PAS DU TOUT. Le problème en Afrique n'a jamais été le manque d'argent, mais plutôt l'incapacité à exploiter l'esprit africain. Imaginez un cultivateur de bananes dans un village rural d'Afrique avec un toit qui fuit et qui coûterait 100 $ à réparer. Si quelqu'un achetait pour 100 $ de ses bananes, l'agriculteur aurait le pouvoir et le choix de déterminer si le toit qui fuit est sa priorité de dépense. D'un autre côté, si on lui donnait 100 $ à titre de subvention ou de prêt pour réparer le toit, son choix serait limité à ce que le donateur voit comme une priorité. Sur 960 millions d'Africains dans 53 Etats, il y a les innovateurs et les entrepreneurs qui, s'ils sont récompensés par le marché, se pencheront sur les défis auxquels fait face le continent.
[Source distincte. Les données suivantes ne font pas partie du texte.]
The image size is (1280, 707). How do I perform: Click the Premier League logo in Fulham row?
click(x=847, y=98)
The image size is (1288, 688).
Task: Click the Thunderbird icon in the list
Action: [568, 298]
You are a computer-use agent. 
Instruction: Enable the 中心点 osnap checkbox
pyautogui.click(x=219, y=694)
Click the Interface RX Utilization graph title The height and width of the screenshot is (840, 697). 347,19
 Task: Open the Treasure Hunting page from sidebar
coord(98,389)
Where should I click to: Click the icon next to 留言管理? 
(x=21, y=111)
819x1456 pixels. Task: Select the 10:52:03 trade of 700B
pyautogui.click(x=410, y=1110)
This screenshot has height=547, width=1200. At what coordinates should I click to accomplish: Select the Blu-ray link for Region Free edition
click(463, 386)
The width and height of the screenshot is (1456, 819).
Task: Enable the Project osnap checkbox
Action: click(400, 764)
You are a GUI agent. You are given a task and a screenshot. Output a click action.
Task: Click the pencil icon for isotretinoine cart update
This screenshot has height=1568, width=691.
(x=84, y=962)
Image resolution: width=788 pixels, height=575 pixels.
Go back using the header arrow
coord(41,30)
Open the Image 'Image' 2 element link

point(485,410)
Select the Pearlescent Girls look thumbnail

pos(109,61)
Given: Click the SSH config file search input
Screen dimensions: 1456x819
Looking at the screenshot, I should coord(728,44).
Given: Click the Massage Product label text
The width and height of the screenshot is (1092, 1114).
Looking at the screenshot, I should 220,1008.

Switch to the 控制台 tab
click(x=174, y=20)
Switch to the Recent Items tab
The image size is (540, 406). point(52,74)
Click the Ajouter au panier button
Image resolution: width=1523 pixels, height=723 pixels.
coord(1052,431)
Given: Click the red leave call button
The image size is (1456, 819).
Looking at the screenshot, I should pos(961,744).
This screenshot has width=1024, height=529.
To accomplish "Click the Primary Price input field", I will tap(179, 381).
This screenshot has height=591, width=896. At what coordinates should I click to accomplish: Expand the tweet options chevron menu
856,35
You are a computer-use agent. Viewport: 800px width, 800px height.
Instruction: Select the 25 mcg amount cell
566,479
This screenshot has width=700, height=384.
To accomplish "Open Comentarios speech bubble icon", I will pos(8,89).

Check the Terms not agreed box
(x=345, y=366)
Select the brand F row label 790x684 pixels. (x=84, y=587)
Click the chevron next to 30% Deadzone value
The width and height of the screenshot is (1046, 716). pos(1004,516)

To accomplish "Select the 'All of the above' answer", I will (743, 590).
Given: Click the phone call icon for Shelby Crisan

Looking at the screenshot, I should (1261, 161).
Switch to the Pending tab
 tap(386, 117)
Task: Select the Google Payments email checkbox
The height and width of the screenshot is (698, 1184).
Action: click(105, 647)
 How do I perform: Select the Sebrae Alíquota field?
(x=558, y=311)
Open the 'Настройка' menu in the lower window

Si l'argent était la clé pour résoudre les problèmes, les banques enverraient des agents dans les rues pour fournir de l'argent aux personnes dans le besoin. Mais les banques n'offrent de l'argent qu'à des personnes qui ont réussi à traduire leurs problèmes en opportunités. Une aide britannique de 7 millions de $ à 228 éleveurs de Samburu au Kenya en 2002 ne les a pas empêché de se transformer en pauvres en 2007. L'argent en soi est neutre. Des montants importants d'argent considérés comme du capital ont conduit les stratèges (qui dépeignent l'Afrique comme prise au piège dans un cycle de pauvreté) à plaider en faveur de flux massifs de capitaux comme le seul moyen de sortir de la pauvreté. Au contraire, voir l'argent comme une valorisation, une création, un effet résultant de l'échange entre différentes parties, offre une occasion de traduire les problèmes africains en opportunités.
Comme Lord Peter Bauer l'a très bien fait remarquer : « l'argent est le résultat de la réussite économique et non pas une condition préalable.» Comment les Africains peuvent-ils s'engager dans des activités qui mèneront à la réussite économique? La clé est de transformer la mentalité des 50% de la population africaine de moins de 20 ans afin qu'ils se focalisent sur la conversion des problèmes de l'Afrique en opportunités. En Afrique aujourd'hui, il y a des occasions d'affaires pour nourrir 200 millions de personnes sous-alimentées, tuer des milliards de moustiques provoquant le paludisme qui menacent la vie d'environ 500 millions de personnes, et développer les infrastructures.
L'Afrique a un capital énorme sous forme de ressources naturelles qui comprennent le pétrole, l'énergie hydroélectrique, les diamants, l'uranium, l'or, le cobalt, 70% du coltan mondial et 34% de sa cassitérite. Le coltan et la cassitérite sont stratégiques dans la production de téléphones cellulaires, d'ordinateurs portables et autres produits électroniques. Si les Africains employaient le pouvoir de la raison, l'industrie mondiale des téléphones portables, qui débite 25 téléphones cellulaires par seconde, fournirait une énorme source de revenus aux pays respectifs; élargissant ainsi leurs choix possibles.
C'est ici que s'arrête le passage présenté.